- Recorded data:

▬▬▬▬▬▬

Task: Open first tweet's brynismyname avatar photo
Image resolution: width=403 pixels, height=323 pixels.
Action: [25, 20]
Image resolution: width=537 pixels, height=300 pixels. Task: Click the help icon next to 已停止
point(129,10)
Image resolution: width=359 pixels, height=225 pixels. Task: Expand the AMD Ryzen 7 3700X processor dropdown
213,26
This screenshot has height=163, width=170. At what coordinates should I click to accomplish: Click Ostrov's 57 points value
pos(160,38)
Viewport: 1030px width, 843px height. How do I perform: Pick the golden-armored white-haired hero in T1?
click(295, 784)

▬▬▬▬▬▬

Render all of the material above as a JSON list of strings, with each line as its own string and blank lines omitted.

[
  "Task: Open first tweet's brynismyname avatar photo",
  "Image resolution: width=403 pixels, height=323 pixels.",
  "Action: [25, 20]",
  "Image resolution: width=537 pixels, height=300 pixels. Task: Click the help icon next to 已停止",
  "point(129,10)",
  "Image resolution: width=359 pixels, height=225 pixels. Task: Expand the AMD Ryzen 7 3700X processor dropdown",
  "213,26",
  "This screenshot has height=163, width=170. At what coordinates should I click to accomplish: Click Ostrov's 57 points value",
  "pos(160,38)",
  "Viewport: 1030px width, 843px height. How do I perform: Pick the golden-armored white-haired hero in T1?",
  "click(295, 784)"
]